Les aseguro que si el grano de trigo que cae en la tierra no muere, queda solo; pero si muere, da mucho fruto.
El que tiene apego a su vida la perderá; y el que no está apegado a su vida en este mundo, la conservará para la Vida eterna.
El que quiera servirme que me siga, y donde yo esté, estará también mi servidor. El que quiera servirme, será honrado por mi Padre.
Reflexión
Indudablemente que el programa que presenta Jesús a nosotros, que pretendemos ser sus discípulos y seguirlo, cuando
dice: “el que quiera seguirme, que renuncie a sí mismo, cargue con su
cruz y me siga”, no es un programa que a los ojos del mundo pueda
resultar cómodo ni fácil.
Renunciar
a nosotros mismos significa superar nuestras inclinaciones desordenadas
y afrontar las contrariedades que se nos presentan todos los días. La
negación de nosotros mismos supone posponer nuestros propios intereses,
nuestros propios gustos y nuestra propia comodidad, en beneficio de lo
que nos rodean.
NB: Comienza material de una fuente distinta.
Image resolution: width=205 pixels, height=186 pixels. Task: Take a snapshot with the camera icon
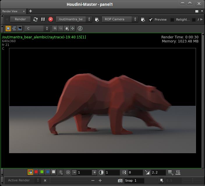click(x=120, y=180)
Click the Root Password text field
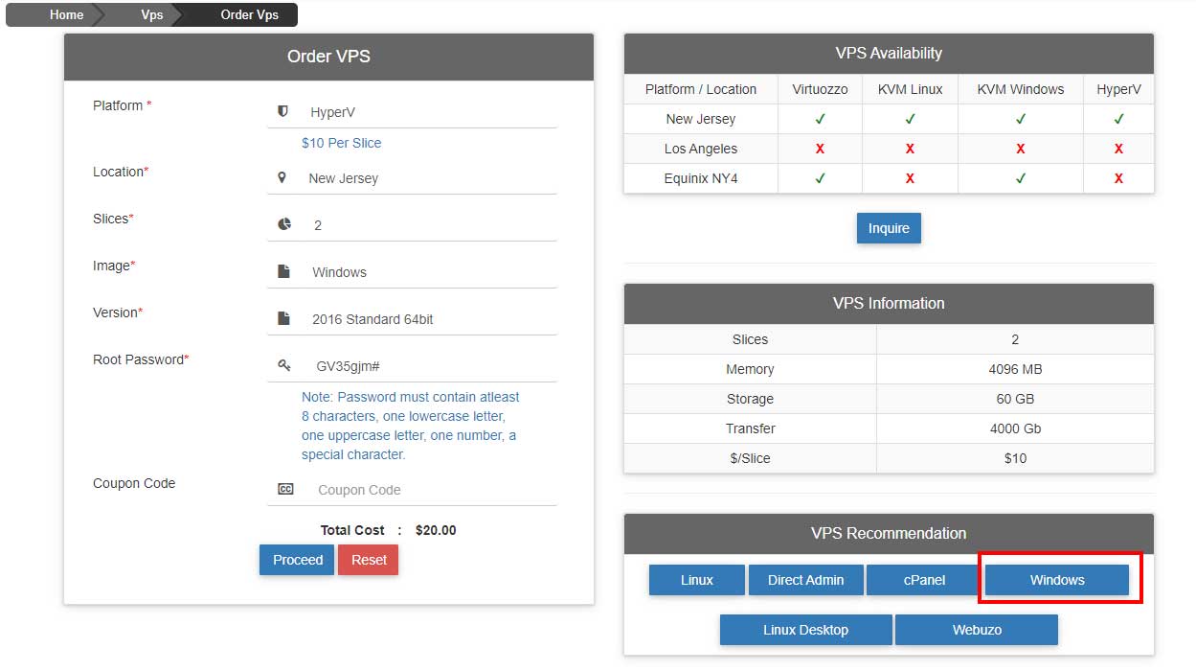 click(431, 366)
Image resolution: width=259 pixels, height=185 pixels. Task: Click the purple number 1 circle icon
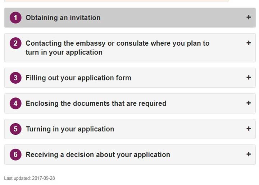pos(15,18)
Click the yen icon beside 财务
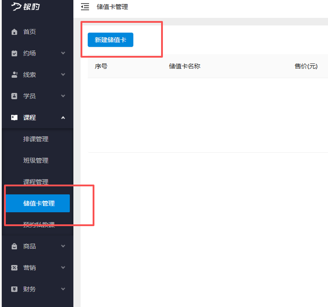This screenshot has width=328, height=307. pyautogui.click(x=14, y=289)
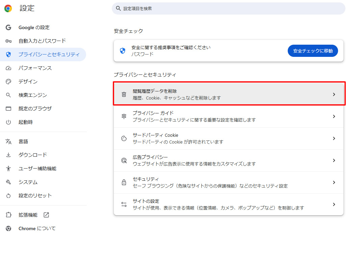Click the trash icon for 閲覧履歴データを削除
The height and width of the screenshot is (264, 360).
coord(124,94)
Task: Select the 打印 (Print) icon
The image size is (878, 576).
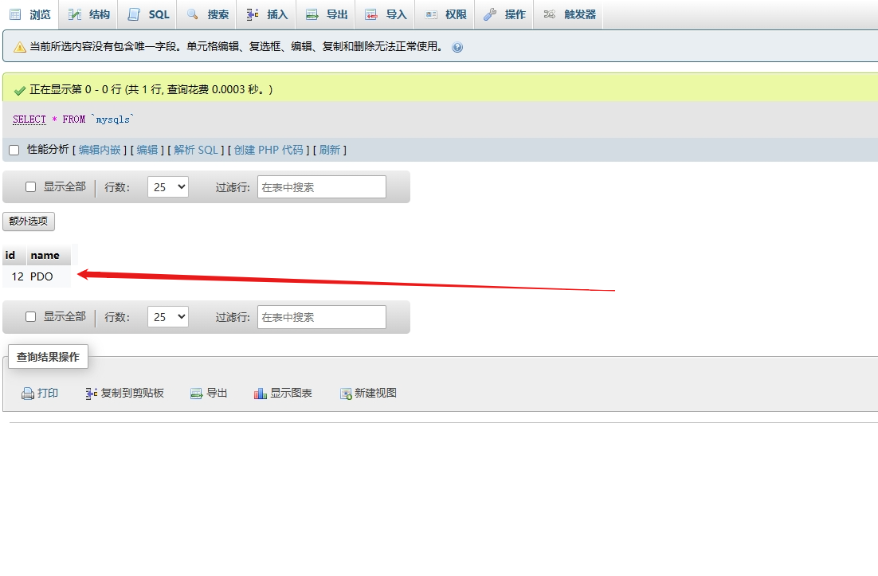Action: (x=28, y=393)
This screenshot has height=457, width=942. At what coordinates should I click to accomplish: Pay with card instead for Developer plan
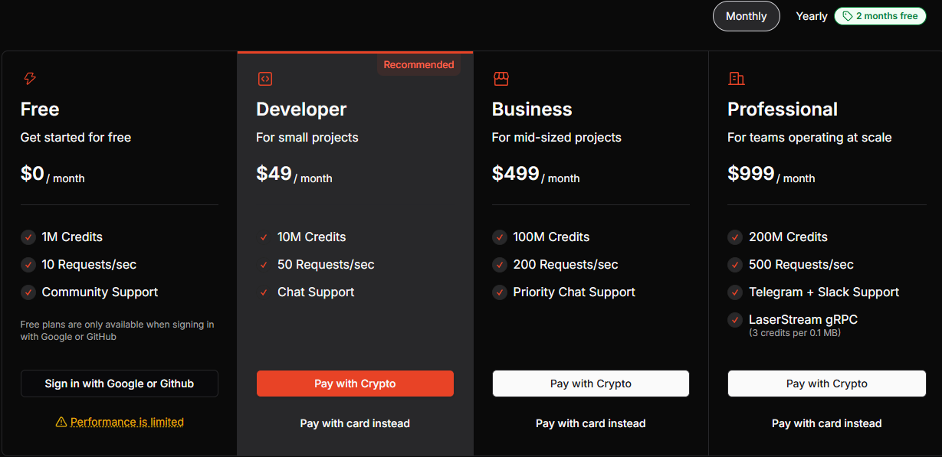pos(355,423)
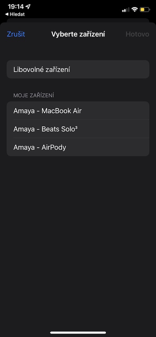Image resolution: width=156 pixels, height=337 pixels.
Task: Go back to Hledat app
Action: point(15,14)
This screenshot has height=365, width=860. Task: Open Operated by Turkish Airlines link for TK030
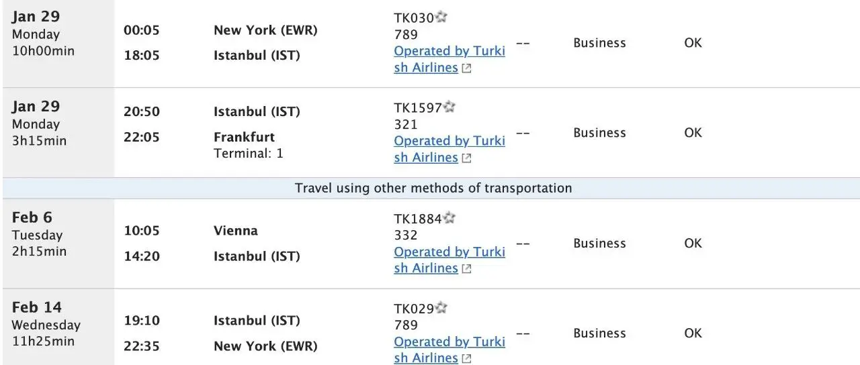(x=449, y=59)
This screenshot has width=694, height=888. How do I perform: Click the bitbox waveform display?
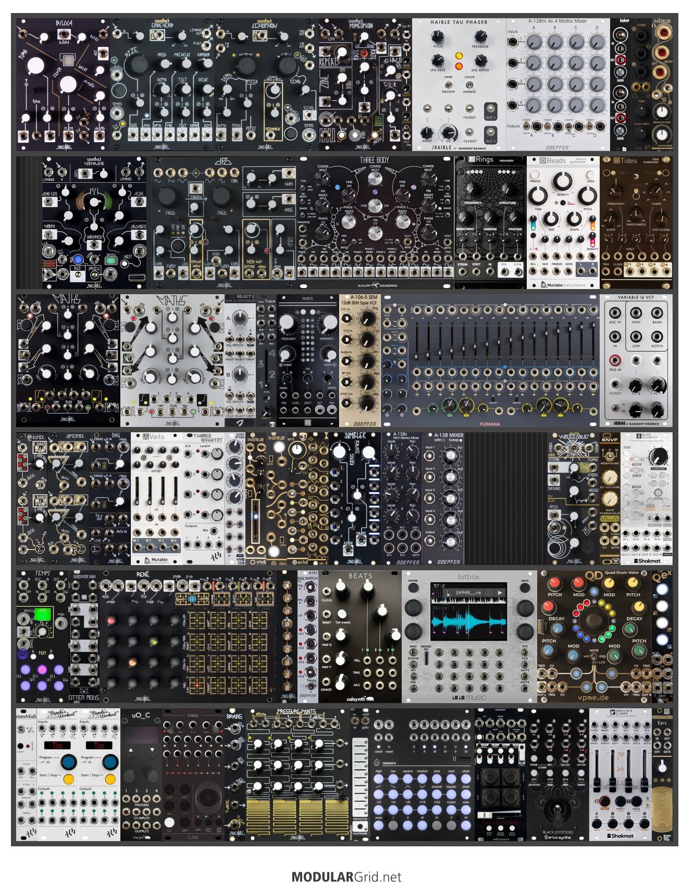(x=469, y=611)
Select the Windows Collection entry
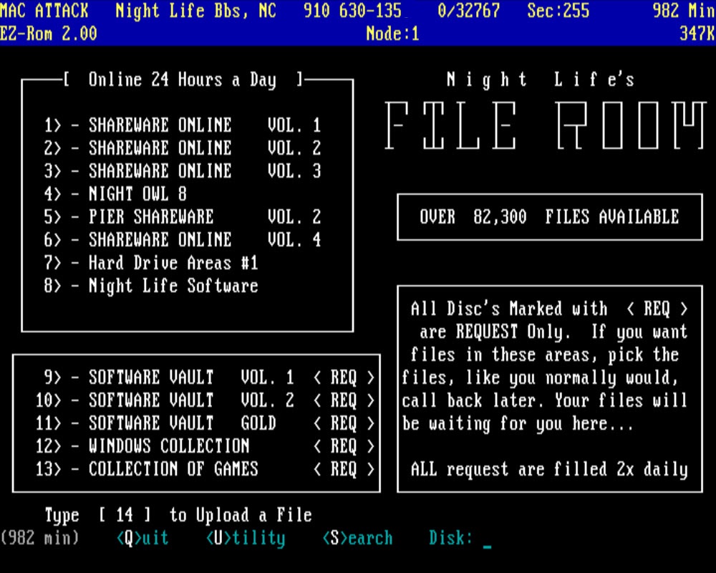This screenshot has width=716, height=573. (168, 446)
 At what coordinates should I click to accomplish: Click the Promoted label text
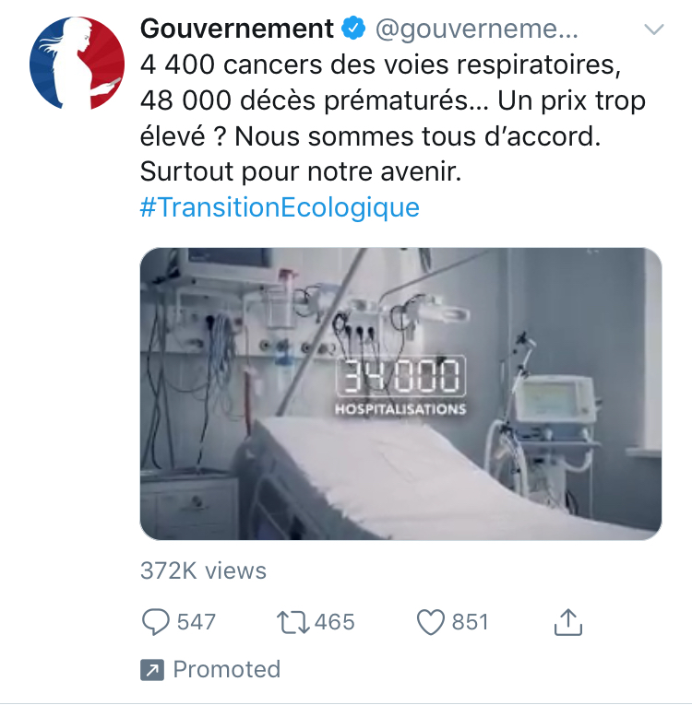pos(227,669)
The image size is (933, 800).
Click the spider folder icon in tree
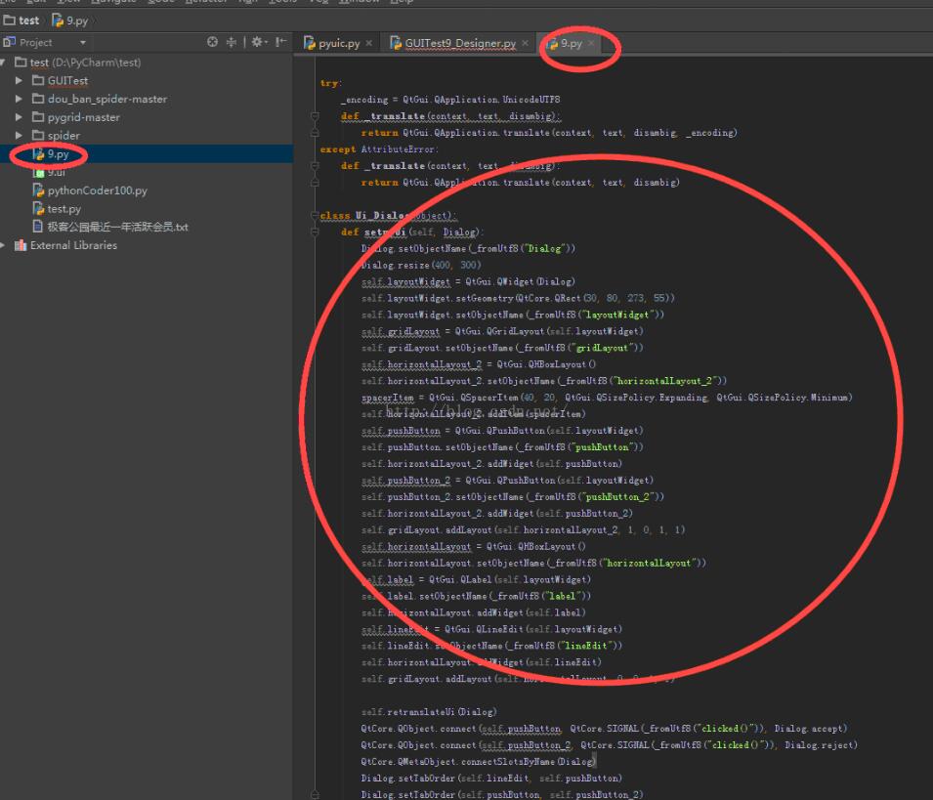click(37, 136)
Significa también estar dispuestos a renunciar a lo que
sea, con tal de no perder la gracia de Dios.
Renunciamos
a nosotros mismos cuando aceptamos la voluntad de Dios, y obramos
conforme a lo que nos pide, y no conforme a lo que nosotros queremos.
Cargamos
nuestra cruz de cada día y seguimos a Cristo cuando aceptamos las
contrariedades que se nos presentan con buen ánimo, y se las ofrecemos
al Señor sin quejarnos.
Alguna
vez encontraremos la Cruz en una gran dificultad, en una enfermedad
grave, o en desastre económico, o tal vez en la muerte de un familiar.
Pero
la mayoría de las veces la encontraremos en pequeñas dificultades de la
convivencia diaria. En el trabajo o en nuestra casa. Molestias
producidas por el frío o el calor, problemas domésticos, o un artefacto
que se rompe justo cuando más lo necesitamos.
El
Señor nos pide que demos tanto a las grandes cruces, como a las
pequeñas de todos los días, un sentido sobrenatural, que sepamos
aceptarlas de buen ánimo. La Cruz, sea pequeña o grande, aceptada por
nosotros, nos trae la paz. En cambio, si la rechazamos y nos rebelamos
contra ella, nos trae tristeza, desasosiego y perdemos la paz del Señor.
Pero el Señor promete la felicidad a quienes decidan aceptar su programa y seguirlo. Por eso dice a sus discípulos: El que quiera asegurar su vida la perderá, pero el que sacrifique su vida por causa mía, la hallará
Las
contrariedades aceptadas por Cristo y ofrecidas a El, se vuelven
livianas. Nos ayudan a descubrir a Dios en los sucesos de cada día.
Agrandan nuestro corazón para ser mas comprensivos y generosos con los
demás.
En
cambio, si tratamos de evitar en forma sistemática todo sacrificio y
toda incomodidad, no encontraremos a Jesús en el camino de nuestras
vidas. Y esa es la manera más segura de perder la felicidad. ¡Cuántas
veces llegamos al final del día con la alegría perdida,! no por las
grandes contradicciones, sino por no haber sabido aceptar y ofrecer los
pequeños inconvenientes que se nos presentaron en la jornada.